The complete set of records below must be repeated precisely as given.

■ ■ ■ ■ ■ ■ ■

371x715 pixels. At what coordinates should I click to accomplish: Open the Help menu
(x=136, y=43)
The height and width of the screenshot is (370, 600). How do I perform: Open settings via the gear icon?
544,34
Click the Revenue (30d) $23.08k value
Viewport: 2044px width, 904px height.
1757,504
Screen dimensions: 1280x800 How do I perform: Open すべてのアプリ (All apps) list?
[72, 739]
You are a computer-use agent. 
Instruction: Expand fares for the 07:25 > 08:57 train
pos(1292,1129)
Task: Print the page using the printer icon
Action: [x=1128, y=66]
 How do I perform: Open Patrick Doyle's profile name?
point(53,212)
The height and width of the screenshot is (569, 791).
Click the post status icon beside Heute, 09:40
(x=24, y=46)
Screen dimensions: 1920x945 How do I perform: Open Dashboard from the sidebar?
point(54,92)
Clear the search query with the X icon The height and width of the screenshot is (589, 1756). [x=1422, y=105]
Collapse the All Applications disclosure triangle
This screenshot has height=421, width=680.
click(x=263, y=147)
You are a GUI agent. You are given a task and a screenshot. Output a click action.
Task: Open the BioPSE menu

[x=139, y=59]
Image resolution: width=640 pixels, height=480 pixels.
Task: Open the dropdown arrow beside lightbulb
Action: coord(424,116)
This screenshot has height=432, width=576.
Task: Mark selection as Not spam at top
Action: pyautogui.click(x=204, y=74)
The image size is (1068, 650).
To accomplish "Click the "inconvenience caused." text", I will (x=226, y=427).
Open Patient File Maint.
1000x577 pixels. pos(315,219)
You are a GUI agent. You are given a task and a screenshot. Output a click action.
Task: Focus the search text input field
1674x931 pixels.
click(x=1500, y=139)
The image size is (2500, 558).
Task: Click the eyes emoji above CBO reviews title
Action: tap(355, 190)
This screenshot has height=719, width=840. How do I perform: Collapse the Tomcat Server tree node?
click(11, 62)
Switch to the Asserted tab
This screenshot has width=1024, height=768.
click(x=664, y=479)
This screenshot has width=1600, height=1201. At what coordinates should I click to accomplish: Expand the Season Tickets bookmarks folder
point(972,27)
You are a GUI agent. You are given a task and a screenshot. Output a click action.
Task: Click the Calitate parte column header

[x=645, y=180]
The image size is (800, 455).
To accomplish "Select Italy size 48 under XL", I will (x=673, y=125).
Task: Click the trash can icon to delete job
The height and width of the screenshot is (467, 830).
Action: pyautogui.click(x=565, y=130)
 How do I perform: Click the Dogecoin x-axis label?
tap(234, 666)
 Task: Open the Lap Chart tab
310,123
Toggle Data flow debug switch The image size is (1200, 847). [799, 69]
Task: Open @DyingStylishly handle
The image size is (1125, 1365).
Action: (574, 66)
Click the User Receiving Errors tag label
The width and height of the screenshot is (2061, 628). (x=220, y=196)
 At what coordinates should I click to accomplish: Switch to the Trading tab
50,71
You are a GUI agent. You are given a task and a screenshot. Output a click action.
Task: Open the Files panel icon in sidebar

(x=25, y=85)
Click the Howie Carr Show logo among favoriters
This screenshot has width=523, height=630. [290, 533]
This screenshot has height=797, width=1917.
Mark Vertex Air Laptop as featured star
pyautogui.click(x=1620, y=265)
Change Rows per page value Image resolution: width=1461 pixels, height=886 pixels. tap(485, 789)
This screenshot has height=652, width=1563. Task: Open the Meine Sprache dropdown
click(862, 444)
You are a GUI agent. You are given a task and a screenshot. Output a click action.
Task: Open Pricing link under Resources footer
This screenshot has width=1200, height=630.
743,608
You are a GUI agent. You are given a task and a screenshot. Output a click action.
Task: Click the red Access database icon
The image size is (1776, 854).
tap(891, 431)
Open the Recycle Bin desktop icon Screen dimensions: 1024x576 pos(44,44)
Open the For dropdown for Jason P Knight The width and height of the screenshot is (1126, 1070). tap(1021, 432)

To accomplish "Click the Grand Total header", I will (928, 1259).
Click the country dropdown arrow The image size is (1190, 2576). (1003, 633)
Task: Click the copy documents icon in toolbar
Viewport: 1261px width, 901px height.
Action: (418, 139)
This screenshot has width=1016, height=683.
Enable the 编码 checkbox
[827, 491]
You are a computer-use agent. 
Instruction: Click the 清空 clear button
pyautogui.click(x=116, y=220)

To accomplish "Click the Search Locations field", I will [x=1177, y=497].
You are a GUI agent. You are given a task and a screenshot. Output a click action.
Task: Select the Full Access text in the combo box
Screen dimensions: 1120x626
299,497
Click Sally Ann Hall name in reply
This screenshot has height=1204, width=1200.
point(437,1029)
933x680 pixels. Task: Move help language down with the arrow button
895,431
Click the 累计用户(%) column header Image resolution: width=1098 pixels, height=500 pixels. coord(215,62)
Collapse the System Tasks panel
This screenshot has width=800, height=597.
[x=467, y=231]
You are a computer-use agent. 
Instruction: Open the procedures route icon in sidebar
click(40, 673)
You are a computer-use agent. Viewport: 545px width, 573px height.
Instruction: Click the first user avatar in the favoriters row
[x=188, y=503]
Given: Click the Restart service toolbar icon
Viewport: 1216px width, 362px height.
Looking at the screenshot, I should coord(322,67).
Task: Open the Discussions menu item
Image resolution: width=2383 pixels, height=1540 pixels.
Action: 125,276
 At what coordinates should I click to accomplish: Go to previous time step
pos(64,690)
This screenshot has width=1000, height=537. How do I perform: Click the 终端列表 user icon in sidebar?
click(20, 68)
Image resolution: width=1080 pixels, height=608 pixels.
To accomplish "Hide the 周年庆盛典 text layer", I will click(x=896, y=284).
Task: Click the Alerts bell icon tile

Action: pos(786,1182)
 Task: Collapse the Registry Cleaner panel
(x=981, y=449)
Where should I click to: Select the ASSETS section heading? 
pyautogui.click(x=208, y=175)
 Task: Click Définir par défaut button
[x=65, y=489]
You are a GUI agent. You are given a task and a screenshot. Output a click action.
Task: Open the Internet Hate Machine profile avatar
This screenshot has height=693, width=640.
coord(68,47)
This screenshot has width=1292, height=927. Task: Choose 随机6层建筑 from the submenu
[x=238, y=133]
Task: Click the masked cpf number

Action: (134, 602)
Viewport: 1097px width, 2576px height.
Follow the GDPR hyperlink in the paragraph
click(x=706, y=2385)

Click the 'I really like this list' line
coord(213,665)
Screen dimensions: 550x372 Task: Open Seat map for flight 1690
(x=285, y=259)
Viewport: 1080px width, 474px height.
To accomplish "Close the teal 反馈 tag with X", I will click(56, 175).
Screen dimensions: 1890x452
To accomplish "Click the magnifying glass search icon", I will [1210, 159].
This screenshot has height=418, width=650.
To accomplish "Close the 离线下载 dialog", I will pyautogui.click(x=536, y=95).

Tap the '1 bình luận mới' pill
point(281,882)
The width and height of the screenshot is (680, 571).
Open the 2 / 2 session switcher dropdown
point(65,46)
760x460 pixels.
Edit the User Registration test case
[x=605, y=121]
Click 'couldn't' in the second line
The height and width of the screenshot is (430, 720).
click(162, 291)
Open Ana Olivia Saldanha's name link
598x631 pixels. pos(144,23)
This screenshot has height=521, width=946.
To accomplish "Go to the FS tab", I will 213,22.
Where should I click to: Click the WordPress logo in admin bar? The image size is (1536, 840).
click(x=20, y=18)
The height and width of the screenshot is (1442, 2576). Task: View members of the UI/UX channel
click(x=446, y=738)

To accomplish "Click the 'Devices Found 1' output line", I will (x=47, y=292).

■ ■ ■ ■ ■ ■ ■

* RESULT BELOW *
371x715 pixels. At what coordinates should I click to accomplish: Open the Help menu
(x=136, y=43)
The height and width of the screenshot is (370, 600). How do I perform: Open settings via the gear icon?
544,34
Click the Revenue (30d) $23.08k value
Viewport: 2044px width, 904px height.
1757,504
Screen dimensions: 1280x800 How do I perform: Open すべてのアプリ (All apps) list?
[72, 739]
You are a computer-use agent. 
Instruction: Expand fares for the 07:25 > 08:57 train
pos(1292,1129)
Task: Print the page using the printer icon
Action: [x=1128, y=66]
 How do I perform: Open Patrick Doyle's profile name?
point(53,212)
The height and width of the screenshot is (569, 791).
Click the post status icon beside Heute, 09:40
(x=24, y=46)
Screen dimensions: 1920x945 How do I perform: Open Dashboard from the sidebar?
point(54,92)
Clear the search query with the X icon The height and width of the screenshot is (589, 1756). [x=1422, y=105]
Collapse the All Applications disclosure triangle
This screenshot has height=421, width=680.
click(x=263, y=147)
You are a GUI agent. You are given a task and a screenshot. Output a click action.
Task: Open the BioPSE menu

[x=139, y=59]
Image resolution: width=640 pixels, height=480 pixels.
Task: Open the dropdown arrow beside lightbulb
Action: coord(424,116)
This screenshot has height=432, width=576.
Task: Mark selection as Not spam at top
Action: pyautogui.click(x=204, y=74)
The image size is (1068, 650).
To accomplish "Click the "inconvenience caused." text", I will (x=226, y=427).
Open Patient File Maint.
1000x577 pixels. pos(315,219)
You are a GUI agent. You are given a task and a screenshot. Output a click action.
Task: Focus the search text input field
1674x931 pixels.
click(x=1500, y=139)
The image size is (2500, 558).
Task: Click the eyes emoji above CBO reviews title
Action: tap(355, 190)
This screenshot has height=719, width=840. How do I perform: Collapse the Tomcat Server tree node?
click(11, 62)
Switch to the Asserted tab
This screenshot has width=1024, height=768.
click(x=664, y=479)
This screenshot has width=1600, height=1201. At what coordinates should I click to accomplish: Expand the Season Tickets bookmarks folder
point(972,27)
You are a GUI agent. You are given a task and a screenshot. Output a click action.
Task: Click the Calitate parte column header

[x=645, y=180]
The image size is (800, 455).
To accomplish "Select Italy size 48 under XL", I will (x=673, y=125).
Task: Click the trash can icon to delete job
The height and width of the screenshot is (467, 830).
Action: pyautogui.click(x=565, y=130)
 How do I perform: Click the Dogecoin x-axis label?
tap(234, 666)
 Task: Open the Lap Chart tab
310,123
Toggle Data flow debug switch The image size is (1200, 847). [799, 69]
Task: Open @DyingStylishly handle
The image size is (1125, 1365).
Action: (574, 66)
Click the User Receiving Errors tag label
The width and height of the screenshot is (2061, 628). (x=220, y=196)
 At what coordinates should I click to accomplish: Switch to the Trading tab
50,71
You are a GUI agent. You are given a task and a screenshot. Output a click action.
Task: Open the Files panel icon in sidebar

(x=25, y=85)
Click the Howie Carr Show logo among favoriters
This screenshot has width=523, height=630. [290, 533]
This screenshot has height=797, width=1917.
Mark Vertex Air Laptop as featured star
pyautogui.click(x=1620, y=265)
Change Rows per page value Image resolution: width=1461 pixels, height=886 pixels. tap(485, 789)
This screenshot has height=652, width=1563. Task: Open the Meine Sprache dropdown
click(862, 444)
You are a GUI agent. You are given a task and a screenshot. Output a click action.
Task: Open Pricing link under Resources footer
This screenshot has width=1200, height=630.
743,608
You are a GUI agent. You are given a task and a screenshot. Output a click action.
Task: Click the red Access database icon
The image size is (1776, 854).
tap(891, 431)
Open the Recycle Bin desktop icon Screen dimensions: 1024x576 pos(44,44)
Open the For dropdown for Jason P Knight The width and height of the screenshot is (1126, 1070). tap(1021, 432)

To accomplish "Click the Grand Total header", I will (928, 1259).
Click the country dropdown arrow The image size is (1190, 2576). (1003, 633)
Task: Click the copy documents icon in toolbar
Viewport: 1261px width, 901px height.
Action: (418, 139)
This screenshot has width=1016, height=683.
Enable the 编码 checkbox
[827, 491]
You are a computer-use agent. 
Instruction: Click the 清空 clear button
pyautogui.click(x=116, y=220)

To accomplish "Click the Search Locations field", I will [x=1177, y=497].
You are a GUI agent. You are given a task and a screenshot. Output a click action.
Task: Select the Full Access text in the combo box
Screen dimensions: 1120x626
299,497
Click Sally Ann Hall name in reply
This screenshot has height=1204, width=1200.
point(437,1029)
933x680 pixels. Task: Move help language down with the arrow button
895,431
Click the 累计用户(%) column header Image resolution: width=1098 pixels, height=500 pixels. coord(215,62)
Collapse the System Tasks panel
This screenshot has width=800, height=597.
[x=467, y=231]
You are a computer-use agent. 
Instruction: Open the procedures route icon in sidebar
click(40, 673)
You are a computer-use agent. Viewport: 545px width, 573px height.
Instruction: Click the first user avatar in the favoriters row
[x=188, y=503]
Given: Click the Restart service toolbar icon
Viewport: 1216px width, 362px height.
Looking at the screenshot, I should coord(322,67).
Task: Open the Discussions menu item
Image resolution: width=2383 pixels, height=1540 pixels.
Action: 125,276
 At what coordinates should I click to accomplish: Go to previous time step
pos(64,690)
This screenshot has width=1000, height=537. How do I perform: Click the 终端列表 user icon in sidebar?
click(20, 68)
Image resolution: width=1080 pixels, height=608 pixels.
To accomplish "Hide the 周年庆盛典 text layer", I will click(x=896, y=284).
Task: Click the Alerts bell icon tile

Action: pos(786,1182)
 Task: Collapse the Registry Cleaner panel
(x=981, y=449)
Where should I click to: Select the ASSETS section heading? 
pyautogui.click(x=208, y=175)
 Task: Click Définir par défaut button
[x=65, y=489]
You are a GUI agent. You are given a task and a screenshot. Output a click action.
Task: Open the Internet Hate Machine profile avatar
This screenshot has height=693, width=640.
coord(68,47)
This screenshot has width=1292, height=927. Task: Choose 随机6层建筑 from the submenu
[x=238, y=133]
Task: Click the masked cpf number

Action: (134, 602)
Viewport: 1097px width, 2576px height.
Follow the GDPR hyperlink in the paragraph
click(x=706, y=2385)

Click the 'I really like this list' line
coord(213,665)
Screen dimensions: 550x372 Task: Open Seat map for flight 1690
(x=285, y=259)
Viewport: 1080px width, 474px height.
To accomplish "Close the teal 反馈 tag with X", I will click(56, 175).
Screen dimensions: 1890x452
To accomplish "Click the magnifying glass search icon", I will [1210, 159].
This screenshot has height=418, width=650.
To accomplish "Close the 离线下载 dialog", I will pyautogui.click(x=536, y=95).

Tap the '1 bình luận mới' pill
point(281,882)
The width and height of the screenshot is (680, 571).
Open the 2 / 2 session switcher dropdown
point(65,46)
760x460 pixels.
Edit the User Registration test case
[x=605, y=121]
Click 'couldn't' in the second line
The height and width of the screenshot is (430, 720).
click(162, 291)
Open Ana Olivia Saldanha's name link
598x631 pixels. pos(144,23)
This screenshot has height=521, width=946.
To accomplish "Go to the FS tab", I will 213,22.
Where should I click to: Click the WordPress logo in admin bar? The image size is (1536, 840).
click(x=20, y=18)
The height and width of the screenshot is (1442, 2576). Task: View members of the UI/UX channel
click(x=446, y=738)

To accomplish "Click the 'Devices Found 1' output line", I will (x=47, y=292).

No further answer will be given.